Skip to main content

Private Key Generation (Keygen)




Transaction signature


The above figure demonstrates the Private Key generation process of our 2-3 default scheme, which requires 3 participants: User Device, Hot Server, and Cold Server. The entire Keygen cycle carries a unique Session ID to identify a single round of information. The messages are passed through the message queue (MQ). Using end-to-end encryption and token authentication ensures that each party can only obtain the messages of its own channel. Hot Server and Cold Server are permanent services that can receive information anytime through message subscription.



The specific steps of Keygen are as follows:

  1. The client initiates a keygen request to the server to obtain the Session ID.

  2. The server responds to the request, generates a Session ID, and returns it to the client.

  3. The client broadcasts the Keygen initiation message with Session ID to the MQ. Meanwhile, the Keygen process is started asynchronously locally.

  4. The MQ receives the request, analyzes the user token, and checks whether it is legal in the user center.

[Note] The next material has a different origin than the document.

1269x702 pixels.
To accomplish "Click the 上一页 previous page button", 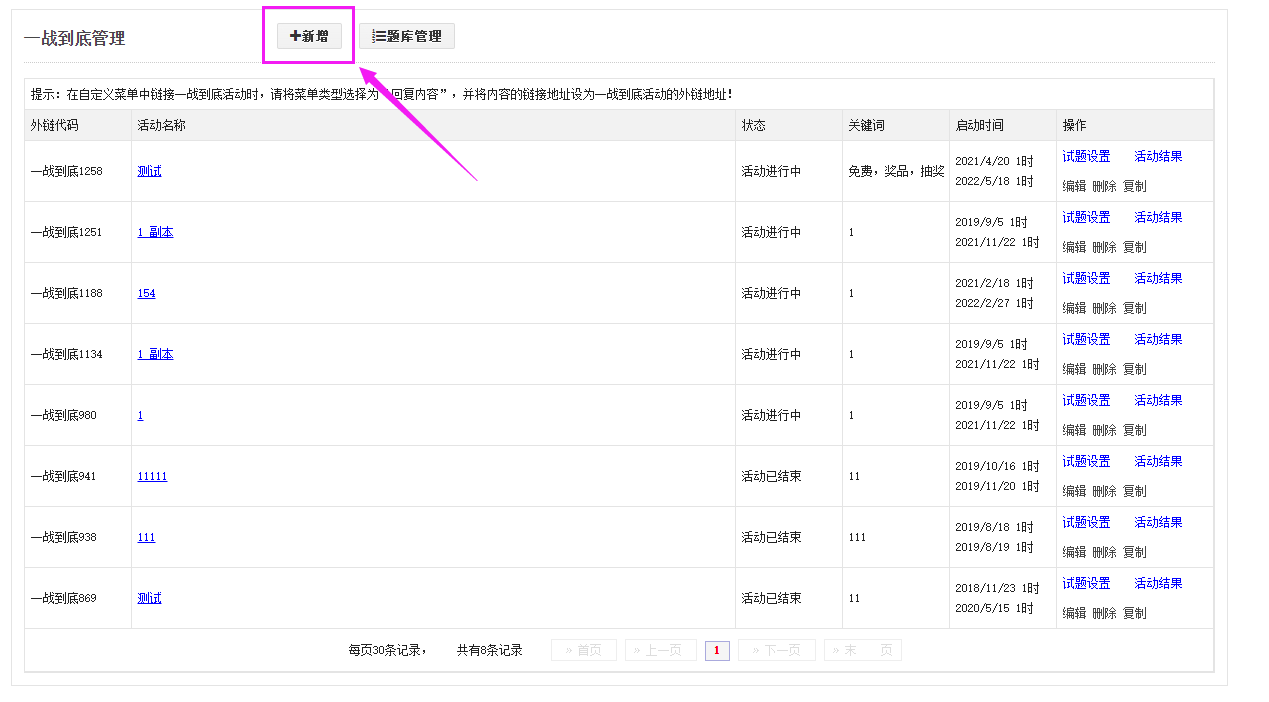I will [x=661, y=650].
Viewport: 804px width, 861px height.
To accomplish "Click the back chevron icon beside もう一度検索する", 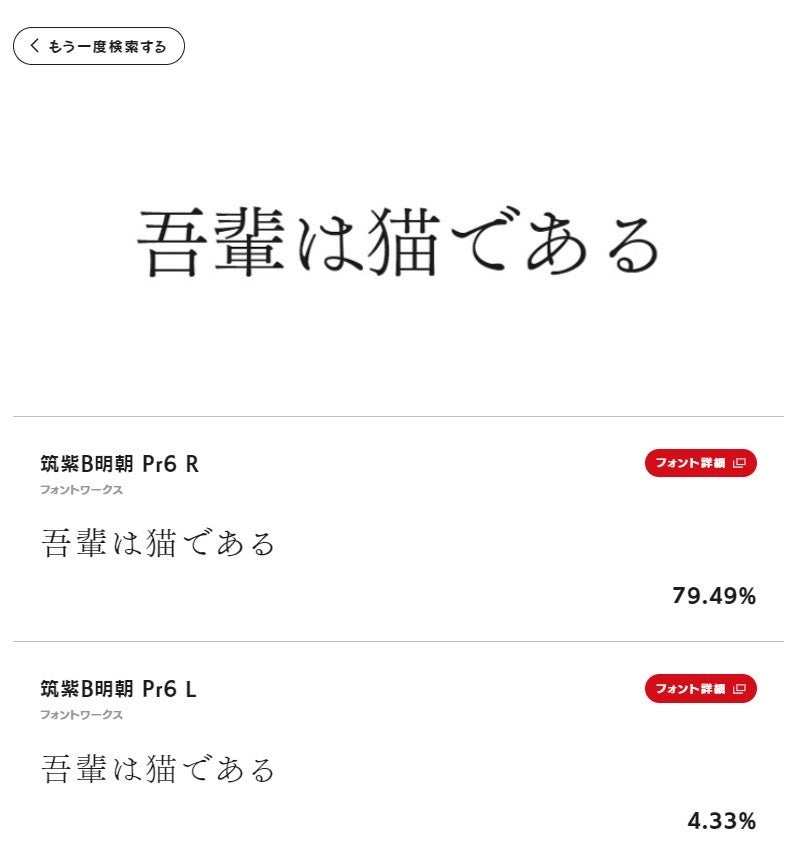I will pyautogui.click(x=35, y=46).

  5. If the authentication passes, proving it is a client-side routine request; otherwise, it directly refuses to return.

  6. The MQ broadcasts the Keygen initiation message to the channels subscribed by Hot Server and Cold Server. When they receive the message, they also start the Keygen process asynchronously one after another.

  7. The MQ returns a successful broadcast response and the client starts the MPC protocol interaction process. Otherwise, a Keygen exception would occur.

  8. User, Hot Server, and Cold Server exchanged MPC information several times by MQ. Finally, the Hot Server encrypts the generated Private Key fragments in TEE and stores them in the DB. For Cold Server, the Private Key fragments after TEE encryption are transferred to a trusted third party for cold data storage. Next, the Hot Server and Cold Server broadcast the Keygen end signal respectively.

  9. The client needs to ensure that the end signals of the Hot Server and Cold Server are received, and the local Private Key is also generated.

  10. The client uses AES-256 to encrypt and store the Private Key fragments locally.

  11. The client informs the server user center of the Private Key generation result and Private Key version information.

  12. The server records the Private Key version of the corresponding device, sets the account to be active, returns a successful response, and the entire Keygen process ends.